With the new API, Google has fixed the issue with GPS jitter, which apps display odd routes that go through obstructions such as buildings and medians when a user’s location is being tracked while on the move. This is usually as a result of incorrect or inadequate GPS data, according to TNW.
“Today we’re introducing a new API that makes location-based mobile development easier. The Google Maps Roads API provides a snap-to-road feature that lets you create useful visualizations from raw GPS locations, turning jittery GPS tracks into smooth paths that follow the road around curves and corners. The Google Maps Roads API also provides speed limit data for paid Google Maps API developers,”
The Roads API features a snap-to-road feature, which takes this data and returns paths that adapts to the most likely roads taken by the user. It is now designed in such a way that it will find use in both navigation and automobile dianostic apps.
The tech giant also announced that it has partnered with Dash, which is a connected driving app to provide real-time diagnostics for automobiles so that drivers can save time and money by driving better and more intelligently.
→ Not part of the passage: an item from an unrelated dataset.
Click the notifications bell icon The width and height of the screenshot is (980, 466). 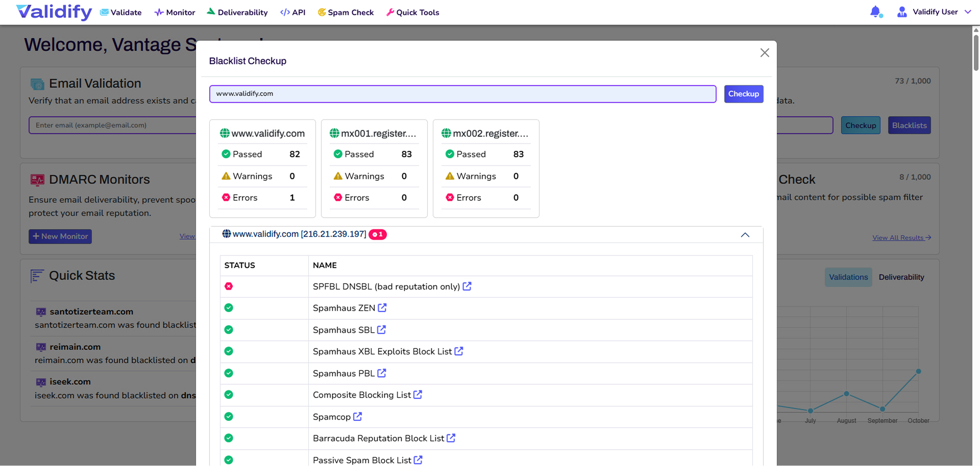875,12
“To demonstrate the benefits that Roads API can provide for your app, we’ve partnered with Dash, a connected driving app. Dash provides real-time diagnostics for automobiles so that drivers can save time and money by driving better and more intelligently.”
While Snap-to-road is available for free with a limit of 2500 queries per day, Google Maps API paid developers will be able to access speed limit data from across the world, said Elena Kelareva, Product Manager, Google Maps APIs:
“Snap-to-road is available for free with a limit of 2500 queries per day. For the Google Maps API paid developer, the Roads API also gives you access to speed limit data from all over the world.”
The Roads API will definitely optimize the visualizations of the Dash team because it has solved the challenge of not being able to “collect enough information points to draw visually stunning lines on the map without creating a drain on the device’s battery.”